ここ数年にわたって話題となっているワードといえば、DXです。DXとは、デジタルトランスフォーメーションの略称で、職場環境や働き方にIT技術を取り入れ、より効率的な働き方を目指す変化を表します。今回は、そんなDXに関して、中小企業が取り組む方法やそもそもDXとは何かについて取り上げます。
DXとは
DXはいろいろなところで、求められていますが、この定義はあいまいなものが多いです。そもそもDXとは、2004年にスウェーデンのエリック・ストルターマンという大学教授が考えた言葉だそうです。
ストルターマンは、「IT(情報技術)の浸透が、人々の生活をあらゆる面で良い方向に変化させる」と定義しました。

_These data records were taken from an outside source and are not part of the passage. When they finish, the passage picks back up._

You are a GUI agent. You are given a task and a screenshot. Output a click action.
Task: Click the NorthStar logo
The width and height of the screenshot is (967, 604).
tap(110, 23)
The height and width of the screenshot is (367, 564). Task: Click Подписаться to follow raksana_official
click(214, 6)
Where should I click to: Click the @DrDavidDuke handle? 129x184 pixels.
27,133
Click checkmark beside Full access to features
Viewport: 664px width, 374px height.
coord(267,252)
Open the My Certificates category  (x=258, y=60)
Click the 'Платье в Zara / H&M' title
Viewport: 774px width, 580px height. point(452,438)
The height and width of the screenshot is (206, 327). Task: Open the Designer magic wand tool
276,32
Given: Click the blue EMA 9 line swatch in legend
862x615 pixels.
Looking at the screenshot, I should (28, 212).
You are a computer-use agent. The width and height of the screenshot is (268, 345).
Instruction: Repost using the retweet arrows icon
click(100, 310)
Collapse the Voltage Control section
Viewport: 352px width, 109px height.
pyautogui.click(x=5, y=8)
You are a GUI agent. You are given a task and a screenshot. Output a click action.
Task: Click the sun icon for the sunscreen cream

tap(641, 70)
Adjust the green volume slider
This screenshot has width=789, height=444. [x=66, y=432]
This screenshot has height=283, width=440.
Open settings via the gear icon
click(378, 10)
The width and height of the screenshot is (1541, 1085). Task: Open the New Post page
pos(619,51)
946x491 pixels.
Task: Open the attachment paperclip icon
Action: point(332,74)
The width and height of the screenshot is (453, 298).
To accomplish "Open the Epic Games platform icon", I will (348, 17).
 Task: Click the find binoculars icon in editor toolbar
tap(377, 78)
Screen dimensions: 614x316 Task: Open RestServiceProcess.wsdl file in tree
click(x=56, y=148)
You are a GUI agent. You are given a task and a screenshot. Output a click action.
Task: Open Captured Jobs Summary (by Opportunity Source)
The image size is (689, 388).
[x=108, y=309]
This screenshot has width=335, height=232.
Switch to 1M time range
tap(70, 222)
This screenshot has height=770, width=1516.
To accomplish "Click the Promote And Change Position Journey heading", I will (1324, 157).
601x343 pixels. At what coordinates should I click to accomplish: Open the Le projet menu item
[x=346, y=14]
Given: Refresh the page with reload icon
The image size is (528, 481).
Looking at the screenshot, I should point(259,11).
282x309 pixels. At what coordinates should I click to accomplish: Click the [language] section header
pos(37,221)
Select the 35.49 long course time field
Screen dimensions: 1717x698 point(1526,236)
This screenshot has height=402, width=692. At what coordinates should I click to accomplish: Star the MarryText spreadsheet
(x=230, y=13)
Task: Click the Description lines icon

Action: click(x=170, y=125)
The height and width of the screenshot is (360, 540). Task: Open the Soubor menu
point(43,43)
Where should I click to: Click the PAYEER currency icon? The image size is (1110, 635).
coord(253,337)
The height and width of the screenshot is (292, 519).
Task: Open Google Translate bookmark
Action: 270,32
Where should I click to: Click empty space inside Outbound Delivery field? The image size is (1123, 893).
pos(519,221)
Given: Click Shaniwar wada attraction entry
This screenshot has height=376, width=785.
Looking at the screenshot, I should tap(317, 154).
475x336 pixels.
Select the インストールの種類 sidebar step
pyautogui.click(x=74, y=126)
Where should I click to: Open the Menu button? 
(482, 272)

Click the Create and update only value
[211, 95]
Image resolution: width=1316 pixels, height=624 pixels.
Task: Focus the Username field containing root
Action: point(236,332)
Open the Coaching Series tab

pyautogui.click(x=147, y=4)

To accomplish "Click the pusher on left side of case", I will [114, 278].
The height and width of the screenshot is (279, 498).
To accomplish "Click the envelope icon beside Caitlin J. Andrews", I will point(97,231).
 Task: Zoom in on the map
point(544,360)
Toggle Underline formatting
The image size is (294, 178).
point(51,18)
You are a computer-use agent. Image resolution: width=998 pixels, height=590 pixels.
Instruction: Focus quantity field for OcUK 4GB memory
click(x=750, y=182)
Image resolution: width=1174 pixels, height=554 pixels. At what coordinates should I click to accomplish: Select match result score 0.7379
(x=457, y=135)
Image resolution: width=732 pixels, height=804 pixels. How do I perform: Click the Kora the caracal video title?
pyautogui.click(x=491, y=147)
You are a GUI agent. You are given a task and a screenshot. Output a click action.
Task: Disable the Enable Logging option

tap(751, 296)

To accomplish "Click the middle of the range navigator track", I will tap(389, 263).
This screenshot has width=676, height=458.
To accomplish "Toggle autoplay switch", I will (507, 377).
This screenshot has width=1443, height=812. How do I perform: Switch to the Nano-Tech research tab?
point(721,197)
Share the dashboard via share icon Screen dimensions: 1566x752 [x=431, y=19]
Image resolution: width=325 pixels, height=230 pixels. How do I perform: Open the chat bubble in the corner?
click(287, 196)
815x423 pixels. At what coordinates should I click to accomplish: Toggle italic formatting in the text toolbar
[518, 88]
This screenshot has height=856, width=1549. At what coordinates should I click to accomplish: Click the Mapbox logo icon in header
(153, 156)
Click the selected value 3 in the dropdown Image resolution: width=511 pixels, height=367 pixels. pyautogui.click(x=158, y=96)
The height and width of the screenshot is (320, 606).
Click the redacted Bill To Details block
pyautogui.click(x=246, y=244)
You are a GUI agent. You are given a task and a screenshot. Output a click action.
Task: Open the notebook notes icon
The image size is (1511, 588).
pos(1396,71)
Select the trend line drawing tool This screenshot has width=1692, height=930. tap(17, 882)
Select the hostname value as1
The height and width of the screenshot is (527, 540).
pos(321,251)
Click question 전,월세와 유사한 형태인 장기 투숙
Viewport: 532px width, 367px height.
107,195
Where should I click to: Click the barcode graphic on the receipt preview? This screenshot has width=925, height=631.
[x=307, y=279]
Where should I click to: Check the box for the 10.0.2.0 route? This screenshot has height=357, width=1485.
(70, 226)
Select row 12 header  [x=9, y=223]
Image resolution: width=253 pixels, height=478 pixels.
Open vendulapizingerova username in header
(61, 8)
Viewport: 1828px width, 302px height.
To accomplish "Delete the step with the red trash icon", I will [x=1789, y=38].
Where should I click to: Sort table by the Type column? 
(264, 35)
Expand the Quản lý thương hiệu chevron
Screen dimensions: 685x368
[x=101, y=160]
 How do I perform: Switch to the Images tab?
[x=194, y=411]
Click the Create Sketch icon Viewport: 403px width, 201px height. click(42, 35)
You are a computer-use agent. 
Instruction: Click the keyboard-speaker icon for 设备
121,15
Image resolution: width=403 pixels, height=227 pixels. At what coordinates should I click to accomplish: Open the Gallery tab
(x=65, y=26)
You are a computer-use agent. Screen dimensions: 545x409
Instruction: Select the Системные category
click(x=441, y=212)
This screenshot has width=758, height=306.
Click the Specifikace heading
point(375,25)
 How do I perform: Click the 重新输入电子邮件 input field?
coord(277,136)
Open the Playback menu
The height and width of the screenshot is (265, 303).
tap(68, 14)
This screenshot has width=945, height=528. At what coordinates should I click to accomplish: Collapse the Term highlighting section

これらの成り立ちを受けて、日本でのDXとは何を指すものなのかをご紹介します。
DXとIT化との違い
DXとIT化の大きな違いは、生活を良いほうへ変える部分が含まれているかどうかです。IT化では、単にある仕事や作業を紙とペンからITツールに切り替えることとなります。DXでは、ツールを用いてより良い経営を行うことを意味します。
経済産業省が定めるDX
経済産業省では、DXをDX推進ガイドラインの中で以下のように定めています。
企業がビジネス環境の激しい変化に対応し、データとデジタル技術を活用して、顧客や社会のニーズを基に、製品やサービス、ビジネスモデルを変革するとともに、業務そのものや、組織、プロセス、企業文化・風土を変革し、競争上の優位性を確立すること。
経済産業省では、DX化をするとは、
デジタル化(IT技術が日常に浸透すること)によって、製品等の企業の売り物だけでなく、業務、組織、プロセス等の企業組織、活動まで、トランスフォーメーション(変革)することしています。すなわち、競争の優位性をIT技術によって生みだし、ほかの企業よりも儲かる仕組みを作ることとしています。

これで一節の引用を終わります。